I log time on projects mainly, and set up appointments. And use the todo list.
I sync it these days with linux.

The speed of entry is a happy combination of several factors. First, of
course, it is instant on. Next, there is a very simple database that you can
customize which is behind the todo list. Third, there are keyboard macros that
I have set up to instantly call up this todo list and pre-fill a blank entry,
so after hitting that key, I can instantly begin typing. So the sequence is
power on, hit two keys to bring up the database (0.5 sec so far, maybe less)
and begin typing instantly. Stylus is slower, berry wheel is significantly
slower, I am guessing that the iphone is slower, hp pda with stylus is slower
as well.

It can also have phone numbers, but those usually end up in the berry.

------
jerf
At work in the past few weeks, I've been expected to document some parts of a
large system I've been designing, so that other people can use it. I've now
produced tens upon tens of pages of documentation, which still only _scratch
the surface_ and have massive gaping holes, some by design, some by sheer
necessity. Meanwhile, this stuff is just basic state I need in my head to do
what I'm doing, it's not even a full explanation of what's going on; even the
code is only covering the what and for a third party to extract the "why"
could take a long time.

When it's all in my head, it doesn't seem too large, until I try to get it out
on paper and I find that it's a simply _huge_ amount of state.

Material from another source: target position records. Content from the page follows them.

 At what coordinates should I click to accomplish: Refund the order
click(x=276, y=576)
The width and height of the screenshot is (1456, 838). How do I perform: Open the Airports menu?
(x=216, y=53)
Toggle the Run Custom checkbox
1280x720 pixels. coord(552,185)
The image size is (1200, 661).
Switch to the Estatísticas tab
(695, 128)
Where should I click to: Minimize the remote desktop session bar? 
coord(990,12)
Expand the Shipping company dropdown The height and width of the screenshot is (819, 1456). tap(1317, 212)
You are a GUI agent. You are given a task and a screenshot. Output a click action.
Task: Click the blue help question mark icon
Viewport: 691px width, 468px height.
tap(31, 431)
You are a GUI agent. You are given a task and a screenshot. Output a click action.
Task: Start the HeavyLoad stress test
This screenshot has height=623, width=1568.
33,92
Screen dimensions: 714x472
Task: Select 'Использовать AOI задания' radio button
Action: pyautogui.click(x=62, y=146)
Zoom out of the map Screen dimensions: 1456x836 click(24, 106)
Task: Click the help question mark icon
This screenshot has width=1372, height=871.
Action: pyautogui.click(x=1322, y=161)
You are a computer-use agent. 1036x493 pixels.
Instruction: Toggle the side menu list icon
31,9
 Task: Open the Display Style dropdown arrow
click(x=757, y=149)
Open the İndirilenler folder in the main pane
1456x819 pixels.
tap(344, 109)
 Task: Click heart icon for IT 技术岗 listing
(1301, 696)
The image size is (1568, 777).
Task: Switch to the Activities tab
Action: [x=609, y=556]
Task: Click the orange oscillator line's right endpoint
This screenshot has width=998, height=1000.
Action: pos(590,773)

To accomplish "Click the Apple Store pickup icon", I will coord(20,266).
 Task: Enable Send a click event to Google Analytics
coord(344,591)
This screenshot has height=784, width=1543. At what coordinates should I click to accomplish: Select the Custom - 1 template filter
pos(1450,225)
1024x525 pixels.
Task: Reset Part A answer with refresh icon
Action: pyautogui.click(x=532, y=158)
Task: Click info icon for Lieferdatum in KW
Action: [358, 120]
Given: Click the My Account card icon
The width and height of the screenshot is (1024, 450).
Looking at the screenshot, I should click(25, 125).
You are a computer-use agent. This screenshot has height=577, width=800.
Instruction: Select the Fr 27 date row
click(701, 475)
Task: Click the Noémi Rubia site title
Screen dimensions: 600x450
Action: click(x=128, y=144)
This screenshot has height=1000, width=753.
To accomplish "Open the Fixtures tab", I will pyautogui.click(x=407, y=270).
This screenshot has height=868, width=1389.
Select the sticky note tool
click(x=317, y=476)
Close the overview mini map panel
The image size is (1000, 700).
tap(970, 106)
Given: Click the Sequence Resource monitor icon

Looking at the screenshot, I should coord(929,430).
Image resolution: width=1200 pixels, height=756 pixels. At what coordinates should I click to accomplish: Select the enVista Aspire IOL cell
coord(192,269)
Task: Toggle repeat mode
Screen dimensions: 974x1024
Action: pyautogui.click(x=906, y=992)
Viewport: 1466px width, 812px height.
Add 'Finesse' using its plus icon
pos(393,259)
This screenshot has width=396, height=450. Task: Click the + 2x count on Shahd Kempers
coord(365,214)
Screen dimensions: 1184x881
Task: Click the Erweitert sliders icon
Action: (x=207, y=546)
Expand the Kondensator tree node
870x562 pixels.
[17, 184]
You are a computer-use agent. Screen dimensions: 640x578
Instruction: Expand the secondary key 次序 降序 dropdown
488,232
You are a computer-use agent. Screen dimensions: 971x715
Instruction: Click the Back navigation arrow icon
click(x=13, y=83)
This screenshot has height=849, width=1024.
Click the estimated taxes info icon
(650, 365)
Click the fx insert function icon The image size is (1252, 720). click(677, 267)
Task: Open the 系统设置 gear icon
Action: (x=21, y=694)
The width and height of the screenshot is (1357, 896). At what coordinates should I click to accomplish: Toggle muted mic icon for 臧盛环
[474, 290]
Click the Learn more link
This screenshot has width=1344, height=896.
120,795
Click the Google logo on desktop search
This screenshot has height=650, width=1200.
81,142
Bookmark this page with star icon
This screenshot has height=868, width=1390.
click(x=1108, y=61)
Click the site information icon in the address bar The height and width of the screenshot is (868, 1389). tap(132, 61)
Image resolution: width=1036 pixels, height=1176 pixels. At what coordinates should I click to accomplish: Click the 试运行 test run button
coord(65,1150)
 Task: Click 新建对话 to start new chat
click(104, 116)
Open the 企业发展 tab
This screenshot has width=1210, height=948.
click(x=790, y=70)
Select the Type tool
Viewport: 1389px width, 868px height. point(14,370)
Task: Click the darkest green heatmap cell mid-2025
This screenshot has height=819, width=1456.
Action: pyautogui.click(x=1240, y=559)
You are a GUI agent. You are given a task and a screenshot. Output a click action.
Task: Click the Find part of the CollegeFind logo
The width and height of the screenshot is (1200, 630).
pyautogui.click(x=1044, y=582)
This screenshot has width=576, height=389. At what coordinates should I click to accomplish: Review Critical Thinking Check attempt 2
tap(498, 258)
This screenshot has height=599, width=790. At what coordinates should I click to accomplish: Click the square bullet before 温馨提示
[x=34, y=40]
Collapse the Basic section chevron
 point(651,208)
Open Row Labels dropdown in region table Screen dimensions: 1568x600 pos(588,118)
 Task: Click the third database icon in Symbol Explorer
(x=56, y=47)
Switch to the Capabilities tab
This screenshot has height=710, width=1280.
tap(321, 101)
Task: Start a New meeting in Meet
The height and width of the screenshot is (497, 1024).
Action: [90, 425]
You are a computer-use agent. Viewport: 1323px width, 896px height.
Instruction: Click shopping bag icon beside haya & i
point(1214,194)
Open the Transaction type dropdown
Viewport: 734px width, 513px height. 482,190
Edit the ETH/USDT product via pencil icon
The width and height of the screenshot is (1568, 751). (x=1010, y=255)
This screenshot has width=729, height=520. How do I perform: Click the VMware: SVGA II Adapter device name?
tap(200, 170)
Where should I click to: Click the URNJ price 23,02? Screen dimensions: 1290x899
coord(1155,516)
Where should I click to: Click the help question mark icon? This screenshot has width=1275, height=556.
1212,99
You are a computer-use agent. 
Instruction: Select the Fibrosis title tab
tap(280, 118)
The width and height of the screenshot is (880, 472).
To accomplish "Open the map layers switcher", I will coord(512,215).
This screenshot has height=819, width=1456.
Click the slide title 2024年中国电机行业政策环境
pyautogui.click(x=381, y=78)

I'm not feeling too guilty about not having Shakespeare memorized. I've got a
lot of things going on in my head that very few people of past eras had to
contend with. Sure, if I didn't have a job and didn't care about world news
and didn't sometimes do my own writing and have programming projects on the
side, I'd be left with _tons_ more time to memorize poetry. But... so what?

------
yannis
Technology is not actually ruining our brains but perhaps there is too much
information entering our brains now, compared to 20-30 years ago. Perhaps our
brains are re-prioritizing what needs to be remembered and what not.

I personally code without using any reference/cheat sheets (not in Erhlang ;)
) , but for the life of me I can never remember my mobile number!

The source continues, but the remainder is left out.